Motherhood is a strange dichotomy: it simultaneously hardens and softens us. Having two boys has made me mentally tougher than I ever was, even during the most grueling training and racing of my rowing career. I thought life was tough, what with the constant injuries, hunger, and mental fatigue of competition. And then I became a mother. If I estimate correctly, it has been five years and thirty-two days since I last had a day – or a night – to myself. Since I slept soundly without being roused from bed by cries or my own worries. Since I spoke on the phone, drove in a car, or bought paper towels without the constant din of baby-toddler-preschooler-mayhem. Since I walked out of the house without a bag resembling that of the migrant workers heading west during the “Grapes of Wrath.” I’m amused by the recent debate over methods of torture used to extract information from prisoners. Why? Because I have a solution. Put them in a house with my children and a broken coffee maker for three days with no reprieve and I promise you, they will gladly spill the beans.

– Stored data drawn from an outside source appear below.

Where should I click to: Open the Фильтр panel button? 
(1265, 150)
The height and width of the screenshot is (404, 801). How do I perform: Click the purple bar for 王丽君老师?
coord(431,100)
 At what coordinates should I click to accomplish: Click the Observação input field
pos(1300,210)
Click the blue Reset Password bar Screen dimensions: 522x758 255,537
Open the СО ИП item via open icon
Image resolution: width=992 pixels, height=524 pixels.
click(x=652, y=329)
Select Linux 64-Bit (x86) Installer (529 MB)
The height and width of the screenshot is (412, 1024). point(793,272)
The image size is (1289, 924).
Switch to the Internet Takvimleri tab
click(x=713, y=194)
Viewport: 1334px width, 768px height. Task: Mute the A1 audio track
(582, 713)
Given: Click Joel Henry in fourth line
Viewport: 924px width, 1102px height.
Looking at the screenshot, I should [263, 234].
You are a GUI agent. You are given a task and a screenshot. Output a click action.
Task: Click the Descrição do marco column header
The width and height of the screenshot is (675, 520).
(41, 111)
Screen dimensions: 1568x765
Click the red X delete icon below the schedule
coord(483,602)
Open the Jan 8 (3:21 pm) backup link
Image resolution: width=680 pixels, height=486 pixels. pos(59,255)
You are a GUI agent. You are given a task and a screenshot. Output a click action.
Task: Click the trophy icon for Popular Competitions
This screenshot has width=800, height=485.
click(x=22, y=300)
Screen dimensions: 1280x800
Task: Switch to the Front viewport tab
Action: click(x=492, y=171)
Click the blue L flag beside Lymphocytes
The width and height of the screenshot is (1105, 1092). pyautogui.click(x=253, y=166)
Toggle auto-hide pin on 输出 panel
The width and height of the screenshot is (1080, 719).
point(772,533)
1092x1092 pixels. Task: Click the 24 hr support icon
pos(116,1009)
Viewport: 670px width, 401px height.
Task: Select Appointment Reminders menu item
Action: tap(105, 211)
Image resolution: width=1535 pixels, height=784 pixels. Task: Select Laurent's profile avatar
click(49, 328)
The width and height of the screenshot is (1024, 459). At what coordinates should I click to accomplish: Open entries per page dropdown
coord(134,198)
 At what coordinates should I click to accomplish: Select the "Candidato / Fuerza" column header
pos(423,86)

At the same time as I’ve been honing my tuning-out-the-screaming skills and the mediation-between-warring-factions-while-on-the-phone skills, I find my work has been affected – for the better – by being a mother. I used to photograph strictly in black-and-white: I had no desire to work in color or veer away from the moody, contemplative images I created. I have changed. I listen to advice of my littlest assistants. I see the colors. I climb into tents built from sofa cushions and blankets. I remember the rainy afternoons when I hunted for that magical closet that would finally lead me to Narnia.

This photograph, while taken on a perfectly ordinary day on a perfectly ordinary boardwalk, is anything but ordinary for me. It is the techni-color dream of castles and kings, captured by my eye, inspired by my (energetic, sleep-deprived, imaginative) life with children.